◆ Stored data ◆
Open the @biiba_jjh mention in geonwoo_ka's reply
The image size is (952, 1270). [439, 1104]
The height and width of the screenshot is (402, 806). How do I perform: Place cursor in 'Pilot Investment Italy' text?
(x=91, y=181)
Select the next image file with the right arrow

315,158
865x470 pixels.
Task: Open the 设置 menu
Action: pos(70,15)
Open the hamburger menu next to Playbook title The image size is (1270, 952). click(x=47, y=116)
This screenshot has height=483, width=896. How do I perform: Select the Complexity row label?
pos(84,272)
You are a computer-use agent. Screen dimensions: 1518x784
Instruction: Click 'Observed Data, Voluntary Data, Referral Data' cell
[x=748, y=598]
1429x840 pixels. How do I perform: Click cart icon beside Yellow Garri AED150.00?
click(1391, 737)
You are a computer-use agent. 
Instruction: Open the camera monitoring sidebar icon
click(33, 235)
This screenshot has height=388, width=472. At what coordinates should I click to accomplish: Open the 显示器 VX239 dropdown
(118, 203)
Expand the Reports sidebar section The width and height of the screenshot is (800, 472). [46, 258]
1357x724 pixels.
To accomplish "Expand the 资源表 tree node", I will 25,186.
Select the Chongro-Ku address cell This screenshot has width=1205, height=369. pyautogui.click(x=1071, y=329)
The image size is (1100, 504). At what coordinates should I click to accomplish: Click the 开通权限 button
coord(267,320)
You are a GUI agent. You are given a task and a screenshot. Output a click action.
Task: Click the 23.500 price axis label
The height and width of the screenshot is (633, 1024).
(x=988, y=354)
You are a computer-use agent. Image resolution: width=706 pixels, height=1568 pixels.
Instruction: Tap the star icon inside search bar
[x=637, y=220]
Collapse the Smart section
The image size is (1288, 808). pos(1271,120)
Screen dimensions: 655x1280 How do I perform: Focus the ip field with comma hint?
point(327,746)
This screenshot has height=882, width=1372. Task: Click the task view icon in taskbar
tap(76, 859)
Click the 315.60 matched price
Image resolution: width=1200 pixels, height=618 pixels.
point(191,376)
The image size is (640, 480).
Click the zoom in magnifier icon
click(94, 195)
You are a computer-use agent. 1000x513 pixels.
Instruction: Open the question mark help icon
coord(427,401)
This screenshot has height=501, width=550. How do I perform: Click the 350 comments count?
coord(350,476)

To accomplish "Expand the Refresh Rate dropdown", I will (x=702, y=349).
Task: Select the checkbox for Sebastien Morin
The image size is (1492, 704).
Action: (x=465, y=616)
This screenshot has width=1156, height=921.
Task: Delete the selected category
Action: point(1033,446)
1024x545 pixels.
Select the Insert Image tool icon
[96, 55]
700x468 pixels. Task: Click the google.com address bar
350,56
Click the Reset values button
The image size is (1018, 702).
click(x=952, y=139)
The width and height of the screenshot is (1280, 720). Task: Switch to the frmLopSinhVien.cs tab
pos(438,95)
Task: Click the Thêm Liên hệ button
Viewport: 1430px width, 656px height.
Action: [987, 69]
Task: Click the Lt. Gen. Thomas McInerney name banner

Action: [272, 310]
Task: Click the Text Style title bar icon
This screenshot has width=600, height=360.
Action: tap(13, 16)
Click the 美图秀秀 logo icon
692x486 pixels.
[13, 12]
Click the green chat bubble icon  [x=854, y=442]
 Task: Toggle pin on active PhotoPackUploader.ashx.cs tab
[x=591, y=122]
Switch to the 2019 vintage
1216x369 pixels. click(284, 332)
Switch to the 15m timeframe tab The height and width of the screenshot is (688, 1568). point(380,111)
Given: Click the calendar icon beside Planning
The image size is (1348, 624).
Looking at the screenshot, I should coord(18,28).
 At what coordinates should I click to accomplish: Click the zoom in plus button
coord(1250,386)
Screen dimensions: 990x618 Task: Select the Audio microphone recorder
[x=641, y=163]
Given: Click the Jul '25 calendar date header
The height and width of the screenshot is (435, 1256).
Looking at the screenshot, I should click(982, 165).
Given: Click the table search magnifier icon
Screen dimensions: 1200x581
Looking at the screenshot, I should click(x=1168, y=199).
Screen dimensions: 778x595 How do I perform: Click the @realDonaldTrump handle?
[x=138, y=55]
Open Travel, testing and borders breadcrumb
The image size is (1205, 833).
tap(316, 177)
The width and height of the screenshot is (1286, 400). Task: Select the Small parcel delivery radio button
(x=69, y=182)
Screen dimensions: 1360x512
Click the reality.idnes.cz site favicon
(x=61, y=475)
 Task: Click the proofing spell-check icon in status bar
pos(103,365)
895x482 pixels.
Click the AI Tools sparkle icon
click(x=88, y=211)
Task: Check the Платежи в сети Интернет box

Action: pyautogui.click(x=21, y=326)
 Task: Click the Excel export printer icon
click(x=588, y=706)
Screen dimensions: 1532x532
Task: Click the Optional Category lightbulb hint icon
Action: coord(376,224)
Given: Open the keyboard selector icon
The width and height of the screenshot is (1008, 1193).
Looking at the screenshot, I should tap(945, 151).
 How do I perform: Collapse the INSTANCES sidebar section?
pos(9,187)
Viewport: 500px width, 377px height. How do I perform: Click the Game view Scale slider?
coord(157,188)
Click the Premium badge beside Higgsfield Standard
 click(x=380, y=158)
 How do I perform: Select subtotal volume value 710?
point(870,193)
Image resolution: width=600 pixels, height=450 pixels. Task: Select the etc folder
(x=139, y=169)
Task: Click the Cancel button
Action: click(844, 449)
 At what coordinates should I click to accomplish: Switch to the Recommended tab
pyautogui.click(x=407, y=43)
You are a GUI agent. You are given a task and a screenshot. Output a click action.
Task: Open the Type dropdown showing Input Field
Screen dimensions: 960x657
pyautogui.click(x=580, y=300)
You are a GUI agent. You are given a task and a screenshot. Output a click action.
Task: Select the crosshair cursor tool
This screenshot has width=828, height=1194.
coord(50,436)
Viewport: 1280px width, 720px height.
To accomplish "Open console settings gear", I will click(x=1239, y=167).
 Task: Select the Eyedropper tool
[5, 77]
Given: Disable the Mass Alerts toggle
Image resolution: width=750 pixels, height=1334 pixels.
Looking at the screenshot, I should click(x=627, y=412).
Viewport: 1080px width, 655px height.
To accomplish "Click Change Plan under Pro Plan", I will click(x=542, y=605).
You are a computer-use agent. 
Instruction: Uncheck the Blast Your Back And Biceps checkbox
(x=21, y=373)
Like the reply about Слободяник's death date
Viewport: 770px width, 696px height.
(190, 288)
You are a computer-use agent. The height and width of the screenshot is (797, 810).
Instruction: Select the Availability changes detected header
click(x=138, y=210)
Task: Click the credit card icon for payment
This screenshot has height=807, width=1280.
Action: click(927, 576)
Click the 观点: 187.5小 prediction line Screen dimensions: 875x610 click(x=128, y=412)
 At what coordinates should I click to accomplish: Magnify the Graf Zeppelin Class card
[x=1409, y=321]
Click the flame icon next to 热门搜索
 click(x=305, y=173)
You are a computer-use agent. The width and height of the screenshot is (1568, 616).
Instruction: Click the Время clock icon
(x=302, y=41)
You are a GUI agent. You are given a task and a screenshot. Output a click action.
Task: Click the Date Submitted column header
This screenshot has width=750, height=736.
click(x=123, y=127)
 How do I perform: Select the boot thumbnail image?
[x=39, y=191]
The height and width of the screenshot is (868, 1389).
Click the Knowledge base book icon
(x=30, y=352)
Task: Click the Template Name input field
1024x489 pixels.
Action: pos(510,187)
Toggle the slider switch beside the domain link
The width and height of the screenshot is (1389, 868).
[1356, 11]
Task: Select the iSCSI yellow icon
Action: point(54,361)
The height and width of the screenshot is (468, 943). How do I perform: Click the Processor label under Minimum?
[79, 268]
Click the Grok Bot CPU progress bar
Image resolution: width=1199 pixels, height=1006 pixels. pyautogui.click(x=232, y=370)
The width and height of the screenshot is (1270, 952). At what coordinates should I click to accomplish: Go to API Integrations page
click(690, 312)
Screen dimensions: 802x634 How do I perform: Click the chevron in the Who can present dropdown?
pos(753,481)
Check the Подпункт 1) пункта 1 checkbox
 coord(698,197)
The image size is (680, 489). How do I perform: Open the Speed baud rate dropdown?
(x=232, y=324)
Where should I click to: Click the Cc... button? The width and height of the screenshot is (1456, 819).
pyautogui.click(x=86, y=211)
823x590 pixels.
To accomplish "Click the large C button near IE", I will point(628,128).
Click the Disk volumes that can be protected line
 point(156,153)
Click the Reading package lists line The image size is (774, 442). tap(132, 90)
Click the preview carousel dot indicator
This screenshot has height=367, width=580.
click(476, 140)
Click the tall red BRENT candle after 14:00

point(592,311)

◆ ASSIGNED TASK ◆
Restate word for word the entries above, starting at the line with "Viewport: 770px width, 696px height." and ending at the line with "Task: Click the credit card icon for payment", inclusive, and no others.

◆ RESPONSE ◆
Viewport: 770px width, 696px height.
(190, 288)
You are a computer-use agent. The height and width of the screenshot is (797, 810).
Instruction: Select the Availability changes detected header
click(x=138, y=210)
Task: Click the credit card icon for payment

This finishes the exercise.